Pigshell User Guide

Introduction

Pigshell is a web app which presents resources on the web, including public web pages and private data in Facebook, Google drive and Picasa albums as files in a hierarchical file system. It provides a command line interface to construct pipelines of simple commands to filter, transform and display data.

The pigshell system is similar in spirit to Unix and bash, but also borrows several ideas from Plan 9 and rc, mixing syntax and features in a manner calculated to annoy experienced users of both systems.

The name pigshell comes from the time-honoured tradition of weak puns and recursive acronyms: GNU's Not Unix, and PIG Isn't GNU.

The shell and shell scripts occupy an important niche in the Unix users' universe: they can quickly assemble ad-hoc tools from simple components to interact with their data. For complex applications, they might open the editor and write a program, but for hundreds of simple operations, the humble shell suffices.

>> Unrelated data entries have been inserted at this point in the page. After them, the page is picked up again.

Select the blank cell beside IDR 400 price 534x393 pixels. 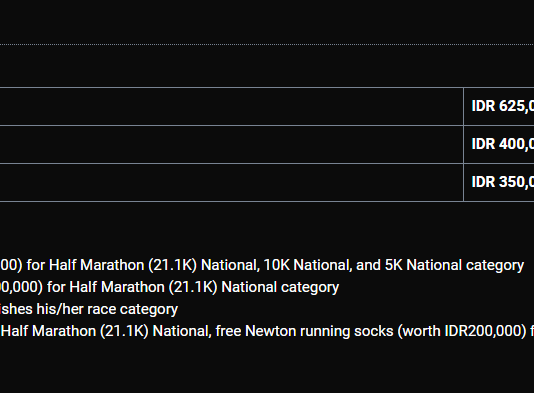coord(231,144)
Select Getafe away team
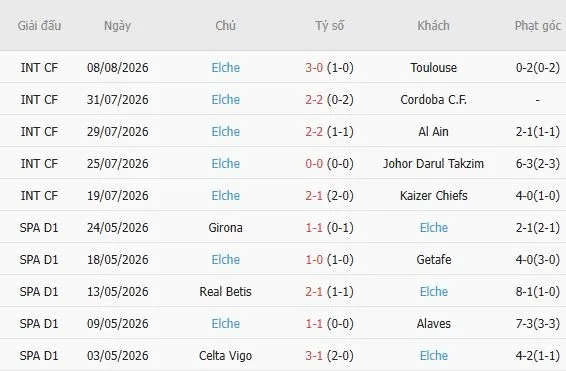This screenshot has width=566, height=371. click(x=434, y=259)
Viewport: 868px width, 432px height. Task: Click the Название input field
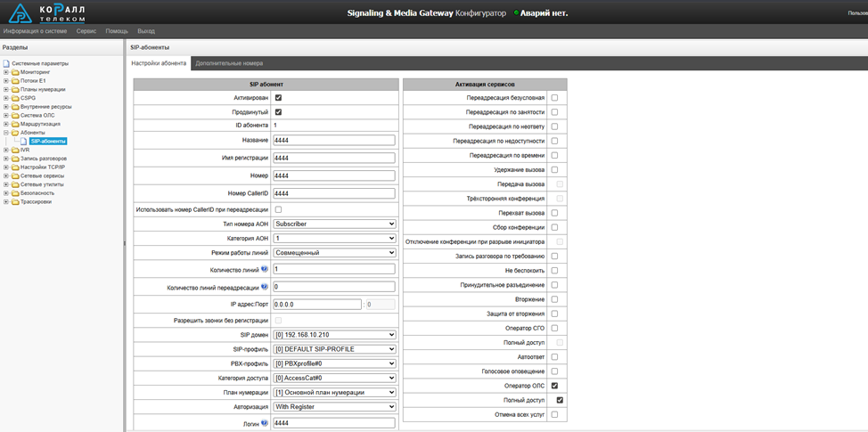[334, 141]
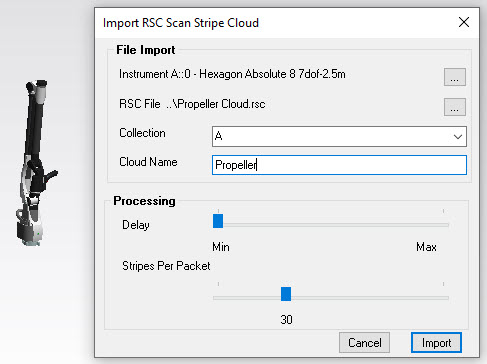Select the Collection combo box showing A
The height and width of the screenshot is (364, 487).
click(x=339, y=136)
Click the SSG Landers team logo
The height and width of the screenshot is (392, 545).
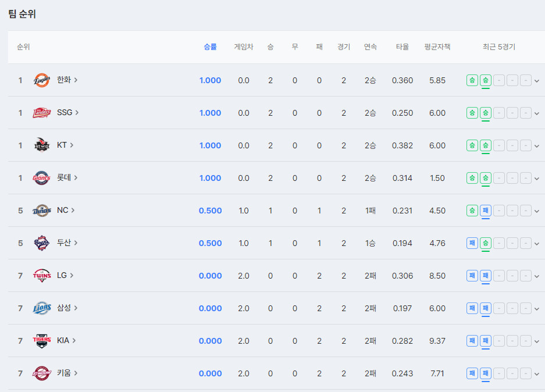(x=42, y=113)
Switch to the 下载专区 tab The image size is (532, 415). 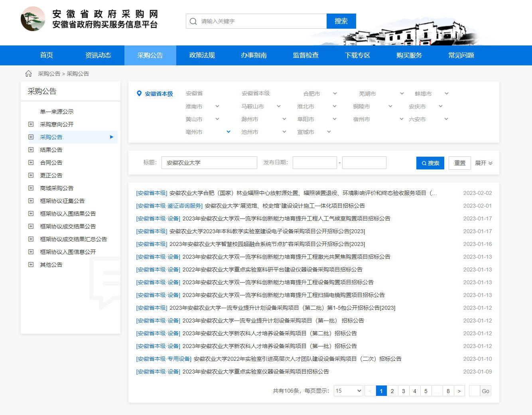[357, 55]
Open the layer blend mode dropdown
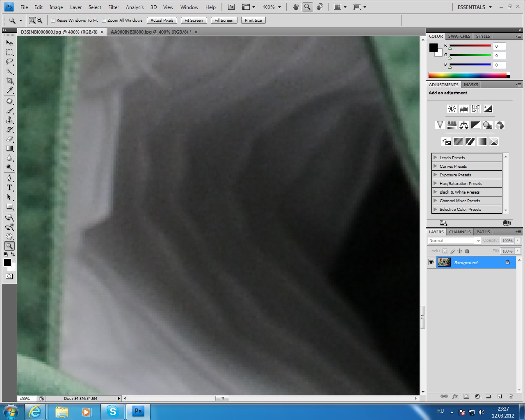Viewport: 525px width, 420px height. [454, 241]
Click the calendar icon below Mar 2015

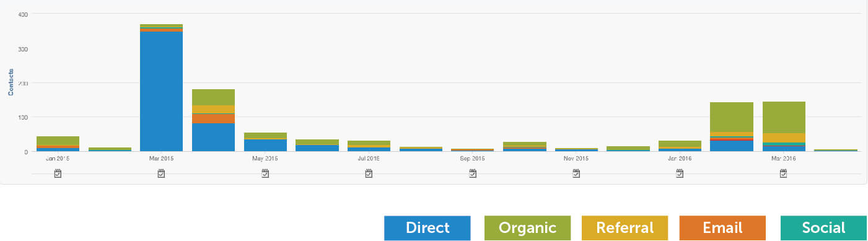tap(161, 173)
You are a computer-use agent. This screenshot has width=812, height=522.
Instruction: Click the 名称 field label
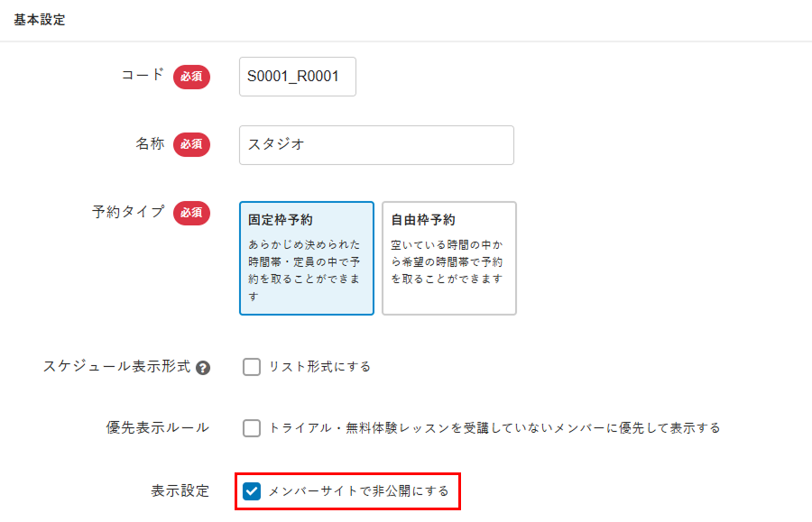[x=150, y=144]
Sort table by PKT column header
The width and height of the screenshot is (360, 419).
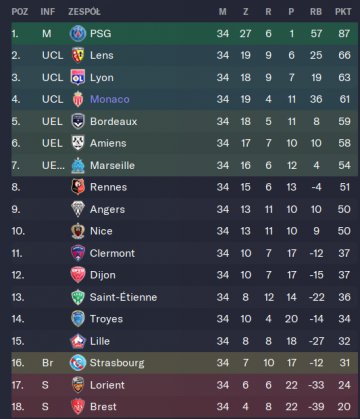[x=343, y=12]
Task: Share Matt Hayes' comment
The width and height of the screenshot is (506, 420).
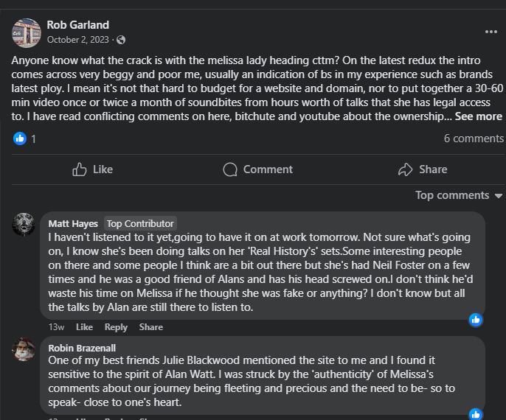Action: (150, 327)
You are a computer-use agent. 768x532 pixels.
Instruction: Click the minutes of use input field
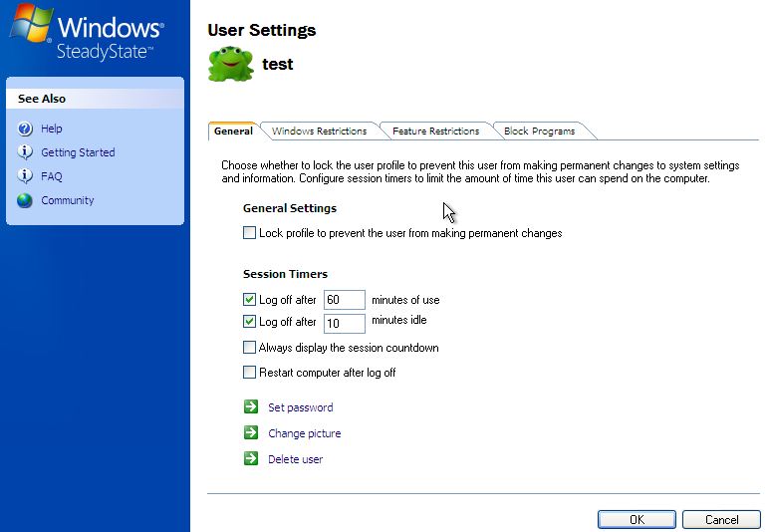tap(345, 300)
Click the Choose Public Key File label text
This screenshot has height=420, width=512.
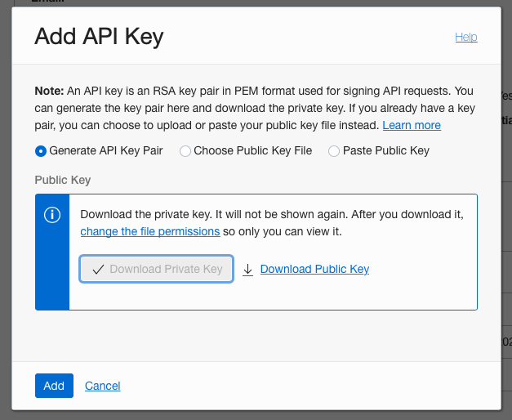253,150
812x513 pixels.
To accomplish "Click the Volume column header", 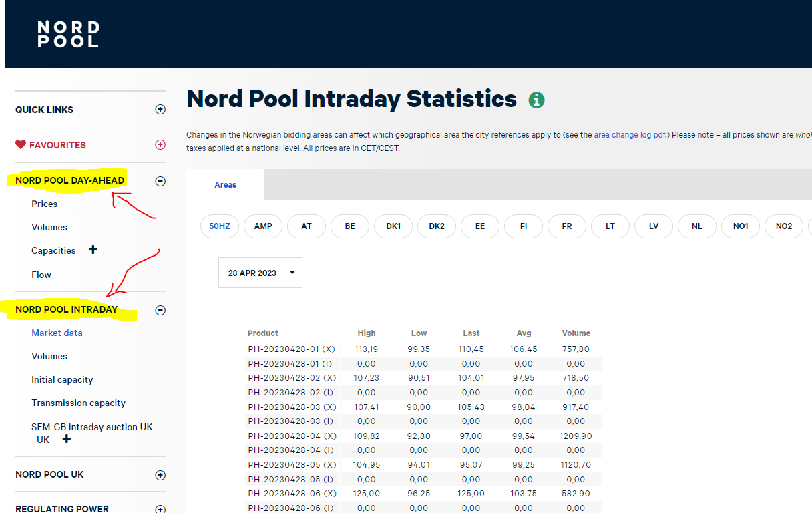I will (x=576, y=333).
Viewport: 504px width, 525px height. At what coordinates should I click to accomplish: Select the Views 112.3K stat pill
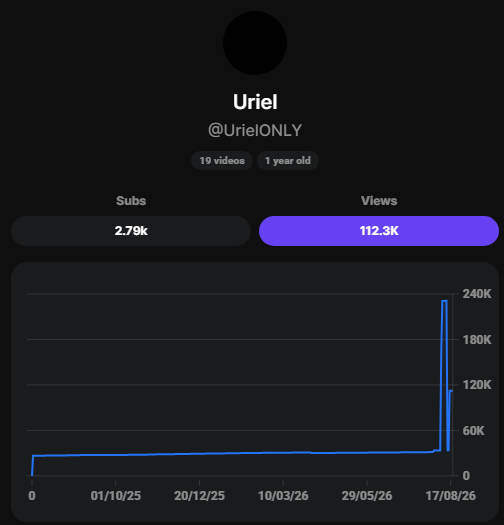point(379,231)
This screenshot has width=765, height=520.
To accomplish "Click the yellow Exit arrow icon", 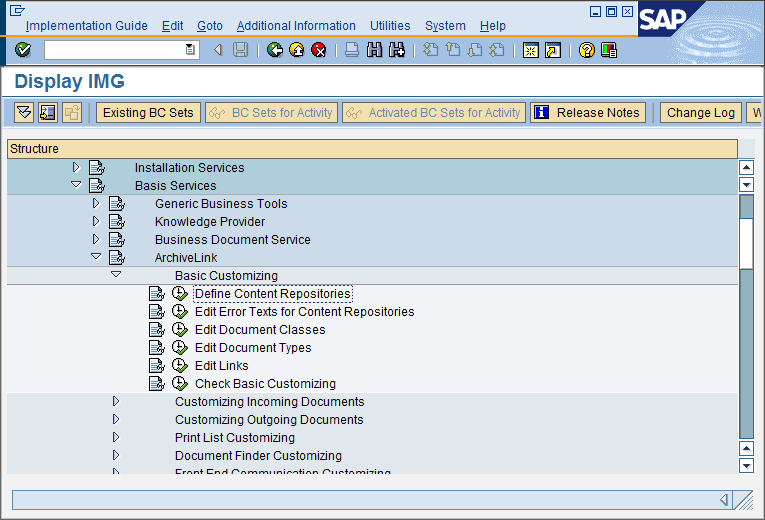I will 297,50.
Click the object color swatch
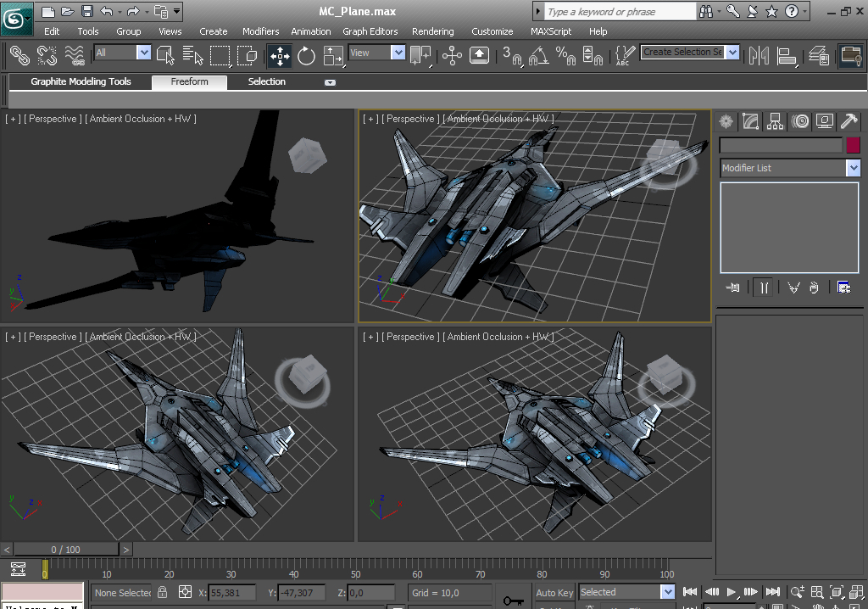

There is no equivalent in the world of the web and the cloud, though an increasing amount of our data resides there. One is forced to go through GUIs, each with their individual warts and annoyances. Imagine having to open a different GUI application every time you accessed a different disk, with no way to directly copy from one disk to the other. The alternative is to crack open an editor, read up a plethora of API documents and do a fair amount of coding and debugging before getting the first trickle of data to go from point A to B.

Pigshell is a place to have informal conversations with data.

In this document, we describe the different components of the system, their main features and examples of usage. In addition, we will also point out the more prominent gotchas, unimplemented features and bugs.

Broadly, Pigshell consists of the following:

  1. The shell itself.
  2. Built-in commands.
  3. Filesystems, to represent resources from various data providers as filesystems.

Shell

The shell is designed to be feel familiar to Unix and bash users, but there are crucial differences. The most important of these are:

  1. Objects are the fundamental currency of the system. Objects are passed across pipes, rather than streams of unstructured data. The web environment frequently returns structured objects, in JSON, for instance, and there is no point in losing that structure and recovering it in every other stage of the pipeline.
  2. Commands are not really concurrently running processes. They are generator functions which yield objects. Pipes are basically operators to compose long chains of these functions. In the pipeline ls -l | grep foo | sum, the (implicit) Stdout function asks its upstream function (sum) for an item, which in turn does the same to its upstream function (grep) and so on. ls yields a File object, which grep filters, then asks ls for more. ls yields another File which grep passes on to sum, which increments a counter, then asks grep for more. Finally, ls signals that it's out of objects, relayed by grep down to sum, which outputs the counter to Stdout.
  3. The pipeline is the fundamental unit of "process management". You can kill, stop, resume pipelines of commands, rather than individual commands themselves.

Terminal usage

The shell presents itself as a terminal with a command line. Emacs-style command line editing is possible. Common shortcuts include:

  • Ctrl-A, Ctrl-E: Go to the beginning or end of line.
  • Ctrl-U, Ctrl-K: Kill text up to the beginning or end of line.
  • Ctrl-W: Kill previous word.
  • Ctrl-L: Clear screen.
  • Up arrow, Down arrow: Navigate through command history.
  • Ctrl-D: End of input.

The primary prompt consists of pig<basename_of_cwd>$. When you type a command at the primary prompt and hit Enter, it starts running immediately. This is the foreground command. A secondary prompt of > is displayed.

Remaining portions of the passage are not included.